[Records to use]
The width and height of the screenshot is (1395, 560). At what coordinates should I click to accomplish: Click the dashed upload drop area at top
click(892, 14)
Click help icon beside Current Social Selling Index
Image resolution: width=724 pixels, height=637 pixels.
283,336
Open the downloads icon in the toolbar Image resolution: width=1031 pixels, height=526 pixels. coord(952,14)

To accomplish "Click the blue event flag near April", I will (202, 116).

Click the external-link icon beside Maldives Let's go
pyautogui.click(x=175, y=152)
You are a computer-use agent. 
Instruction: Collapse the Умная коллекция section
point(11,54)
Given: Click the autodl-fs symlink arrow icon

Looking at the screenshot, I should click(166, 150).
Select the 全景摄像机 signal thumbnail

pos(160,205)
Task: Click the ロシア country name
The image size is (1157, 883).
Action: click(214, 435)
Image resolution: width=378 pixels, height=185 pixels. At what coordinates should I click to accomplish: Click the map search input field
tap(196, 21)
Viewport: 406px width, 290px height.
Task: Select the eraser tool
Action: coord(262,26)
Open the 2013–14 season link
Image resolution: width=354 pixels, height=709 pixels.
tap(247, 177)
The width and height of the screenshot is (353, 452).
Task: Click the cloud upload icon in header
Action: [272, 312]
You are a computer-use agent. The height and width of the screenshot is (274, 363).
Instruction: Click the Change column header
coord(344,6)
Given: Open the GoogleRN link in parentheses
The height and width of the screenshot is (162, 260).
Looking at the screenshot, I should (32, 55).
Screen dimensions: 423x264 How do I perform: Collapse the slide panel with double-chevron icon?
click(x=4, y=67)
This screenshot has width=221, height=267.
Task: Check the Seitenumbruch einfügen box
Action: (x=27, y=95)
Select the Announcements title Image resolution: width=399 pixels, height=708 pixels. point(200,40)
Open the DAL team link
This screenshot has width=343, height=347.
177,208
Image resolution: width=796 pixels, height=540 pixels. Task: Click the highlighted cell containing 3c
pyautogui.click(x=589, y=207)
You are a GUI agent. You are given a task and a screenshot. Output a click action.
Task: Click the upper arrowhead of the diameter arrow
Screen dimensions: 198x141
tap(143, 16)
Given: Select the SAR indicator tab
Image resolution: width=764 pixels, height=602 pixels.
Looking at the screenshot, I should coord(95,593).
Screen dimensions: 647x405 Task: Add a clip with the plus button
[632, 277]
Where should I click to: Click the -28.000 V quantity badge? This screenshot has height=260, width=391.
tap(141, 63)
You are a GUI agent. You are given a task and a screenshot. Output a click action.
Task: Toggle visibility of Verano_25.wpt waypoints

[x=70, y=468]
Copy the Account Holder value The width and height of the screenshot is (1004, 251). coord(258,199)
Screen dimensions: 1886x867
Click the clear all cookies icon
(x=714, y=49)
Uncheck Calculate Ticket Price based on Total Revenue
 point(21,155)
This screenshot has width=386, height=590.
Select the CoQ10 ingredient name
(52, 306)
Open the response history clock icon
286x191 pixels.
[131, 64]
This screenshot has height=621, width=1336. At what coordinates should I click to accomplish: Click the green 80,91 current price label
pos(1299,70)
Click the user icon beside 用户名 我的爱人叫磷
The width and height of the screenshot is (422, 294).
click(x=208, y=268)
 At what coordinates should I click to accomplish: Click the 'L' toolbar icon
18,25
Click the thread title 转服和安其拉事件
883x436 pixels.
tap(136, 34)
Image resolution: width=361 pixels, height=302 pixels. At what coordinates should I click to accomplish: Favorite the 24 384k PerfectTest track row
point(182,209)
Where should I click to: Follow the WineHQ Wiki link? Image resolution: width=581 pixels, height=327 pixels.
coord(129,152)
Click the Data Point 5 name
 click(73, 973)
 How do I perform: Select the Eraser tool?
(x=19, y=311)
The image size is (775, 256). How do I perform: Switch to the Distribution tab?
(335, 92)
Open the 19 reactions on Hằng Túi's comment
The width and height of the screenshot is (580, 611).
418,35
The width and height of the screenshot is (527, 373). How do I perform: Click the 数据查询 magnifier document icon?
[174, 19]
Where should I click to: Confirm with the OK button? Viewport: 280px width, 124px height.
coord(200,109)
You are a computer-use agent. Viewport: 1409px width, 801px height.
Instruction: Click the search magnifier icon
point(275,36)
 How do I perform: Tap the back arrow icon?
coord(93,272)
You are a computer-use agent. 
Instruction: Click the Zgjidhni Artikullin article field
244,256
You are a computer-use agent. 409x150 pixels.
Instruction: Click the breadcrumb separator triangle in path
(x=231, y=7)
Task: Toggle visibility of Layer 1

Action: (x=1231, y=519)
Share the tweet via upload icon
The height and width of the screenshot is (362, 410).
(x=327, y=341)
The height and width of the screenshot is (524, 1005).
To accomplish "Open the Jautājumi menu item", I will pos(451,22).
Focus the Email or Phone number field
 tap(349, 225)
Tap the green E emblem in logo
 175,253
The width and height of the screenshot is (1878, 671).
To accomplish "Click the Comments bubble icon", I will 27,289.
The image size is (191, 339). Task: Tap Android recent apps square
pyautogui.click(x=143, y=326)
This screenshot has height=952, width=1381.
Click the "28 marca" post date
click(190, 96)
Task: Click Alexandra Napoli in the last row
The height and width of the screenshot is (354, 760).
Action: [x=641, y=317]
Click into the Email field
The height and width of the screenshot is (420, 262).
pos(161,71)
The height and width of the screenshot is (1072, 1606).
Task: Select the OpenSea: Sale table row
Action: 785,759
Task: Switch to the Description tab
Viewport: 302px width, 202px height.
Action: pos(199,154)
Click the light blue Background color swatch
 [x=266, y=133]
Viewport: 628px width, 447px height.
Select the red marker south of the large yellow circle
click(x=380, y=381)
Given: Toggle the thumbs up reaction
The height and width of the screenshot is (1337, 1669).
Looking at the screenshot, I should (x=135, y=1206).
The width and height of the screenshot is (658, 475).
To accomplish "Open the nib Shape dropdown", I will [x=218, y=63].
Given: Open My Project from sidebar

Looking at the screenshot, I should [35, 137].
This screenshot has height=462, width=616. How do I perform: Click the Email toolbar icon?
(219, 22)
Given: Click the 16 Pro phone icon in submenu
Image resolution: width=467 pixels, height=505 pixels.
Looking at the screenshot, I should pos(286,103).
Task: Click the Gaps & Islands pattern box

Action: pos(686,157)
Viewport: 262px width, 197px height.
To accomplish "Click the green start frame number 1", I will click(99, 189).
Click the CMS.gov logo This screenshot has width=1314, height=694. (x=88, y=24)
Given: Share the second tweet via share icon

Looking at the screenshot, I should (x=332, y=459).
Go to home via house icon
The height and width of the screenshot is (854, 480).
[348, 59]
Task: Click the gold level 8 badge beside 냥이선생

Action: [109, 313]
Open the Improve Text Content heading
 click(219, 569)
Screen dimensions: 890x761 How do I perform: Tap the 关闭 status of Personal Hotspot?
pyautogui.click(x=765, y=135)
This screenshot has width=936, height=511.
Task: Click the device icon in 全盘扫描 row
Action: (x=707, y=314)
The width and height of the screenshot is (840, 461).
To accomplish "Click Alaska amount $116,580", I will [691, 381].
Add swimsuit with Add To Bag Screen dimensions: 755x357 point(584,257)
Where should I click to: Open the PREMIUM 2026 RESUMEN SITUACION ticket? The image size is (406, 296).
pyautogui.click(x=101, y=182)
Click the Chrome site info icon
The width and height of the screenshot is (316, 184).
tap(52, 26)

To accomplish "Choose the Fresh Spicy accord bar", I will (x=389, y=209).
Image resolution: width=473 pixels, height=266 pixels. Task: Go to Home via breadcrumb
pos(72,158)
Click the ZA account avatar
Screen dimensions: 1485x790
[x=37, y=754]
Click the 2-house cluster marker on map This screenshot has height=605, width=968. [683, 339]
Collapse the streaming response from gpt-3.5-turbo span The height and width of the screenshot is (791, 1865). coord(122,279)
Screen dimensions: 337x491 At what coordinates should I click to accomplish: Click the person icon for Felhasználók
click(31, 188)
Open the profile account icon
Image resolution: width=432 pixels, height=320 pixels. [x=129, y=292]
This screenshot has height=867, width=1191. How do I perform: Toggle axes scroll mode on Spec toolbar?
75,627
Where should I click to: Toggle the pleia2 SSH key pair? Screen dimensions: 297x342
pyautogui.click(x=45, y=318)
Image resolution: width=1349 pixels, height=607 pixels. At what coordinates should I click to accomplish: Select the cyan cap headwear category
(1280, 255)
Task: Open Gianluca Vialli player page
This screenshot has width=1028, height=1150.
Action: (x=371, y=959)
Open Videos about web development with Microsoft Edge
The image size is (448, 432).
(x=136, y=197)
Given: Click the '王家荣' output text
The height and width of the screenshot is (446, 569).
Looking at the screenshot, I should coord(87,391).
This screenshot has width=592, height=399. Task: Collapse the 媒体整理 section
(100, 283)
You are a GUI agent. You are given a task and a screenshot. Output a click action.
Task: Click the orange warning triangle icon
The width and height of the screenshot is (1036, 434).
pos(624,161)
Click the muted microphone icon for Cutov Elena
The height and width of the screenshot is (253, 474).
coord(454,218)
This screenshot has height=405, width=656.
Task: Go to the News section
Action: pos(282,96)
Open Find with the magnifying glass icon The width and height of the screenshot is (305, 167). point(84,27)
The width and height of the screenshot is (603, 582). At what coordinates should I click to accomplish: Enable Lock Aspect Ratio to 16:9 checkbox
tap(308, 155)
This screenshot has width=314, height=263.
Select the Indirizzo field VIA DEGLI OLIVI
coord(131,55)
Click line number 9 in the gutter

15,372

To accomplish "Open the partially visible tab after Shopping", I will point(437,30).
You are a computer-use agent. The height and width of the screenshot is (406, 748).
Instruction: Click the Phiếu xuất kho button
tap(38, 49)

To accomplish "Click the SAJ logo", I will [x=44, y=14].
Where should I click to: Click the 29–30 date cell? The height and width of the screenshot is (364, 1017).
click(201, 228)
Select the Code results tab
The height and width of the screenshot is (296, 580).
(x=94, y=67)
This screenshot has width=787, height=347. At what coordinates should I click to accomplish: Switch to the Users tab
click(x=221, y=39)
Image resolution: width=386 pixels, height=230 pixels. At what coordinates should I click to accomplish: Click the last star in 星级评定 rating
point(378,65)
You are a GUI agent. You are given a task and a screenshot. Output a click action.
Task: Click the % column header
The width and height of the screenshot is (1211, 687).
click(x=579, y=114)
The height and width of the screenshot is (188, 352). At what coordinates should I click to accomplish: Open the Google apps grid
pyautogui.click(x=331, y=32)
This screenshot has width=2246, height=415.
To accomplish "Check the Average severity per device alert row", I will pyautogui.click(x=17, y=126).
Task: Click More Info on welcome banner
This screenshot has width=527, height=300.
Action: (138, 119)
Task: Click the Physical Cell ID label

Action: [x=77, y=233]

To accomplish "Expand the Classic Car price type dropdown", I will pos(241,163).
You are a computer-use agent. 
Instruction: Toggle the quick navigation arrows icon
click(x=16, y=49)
[/Records to use]
• Exercise goal: Using the records above, output exactly the lines from the one containing "Select the Indirizzo field VIA DEGLI OLIVI" through the last line, and no others.

• Solution below:
Select the Indirizzo field VIA DEGLI OLIVI
coord(131,55)
Click line number 9 in the gutter

15,372

To accomplish "Open the partially visible tab after Shopping", I will point(437,30).
You are a computer-use agent. The height and width of the screenshot is (406, 748).
Instruction: Click the Phiếu xuất kho button
tap(38, 49)

To accomplish "Click the SAJ logo", I will [x=44, y=14].
Where should I click to: Click the 29–30 date cell? The height and width of the screenshot is (364, 1017).
click(201, 228)
Select the Code results tab
The height and width of the screenshot is (296, 580).
(x=94, y=67)
This screenshot has width=787, height=347. At what coordinates should I click to accomplish: Switch to the Users tab
click(x=221, y=39)
Image resolution: width=386 pixels, height=230 pixels. At what coordinates should I click to accomplish: Click the last star in 星级评定 rating
point(378,65)
You are a GUI agent. You are given a task and a screenshot. Output a click action.
Task: Click the % column header
The width and height of the screenshot is (1211, 687).
click(x=579, y=114)
The height and width of the screenshot is (188, 352). At what coordinates should I click to accomplish: Open the Google apps grid
pyautogui.click(x=331, y=32)
This screenshot has width=2246, height=415.
To accomplish "Check the Average severity per device alert row", I will pyautogui.click(x=17, y=126).
Task: Click More Info on welcome banner
This screenshot has width=527, height=300.
Action: (138, 119)
Task: Click the Physical Cell ID label

Action: [x=77, y=233]

To accomplish "Expand the Classic Car price type dropdown", I will pos(241,163).
You are a computer-use agent. 
Instruction: Toggle the quick navigation arrows icon
click(x=16, y=49)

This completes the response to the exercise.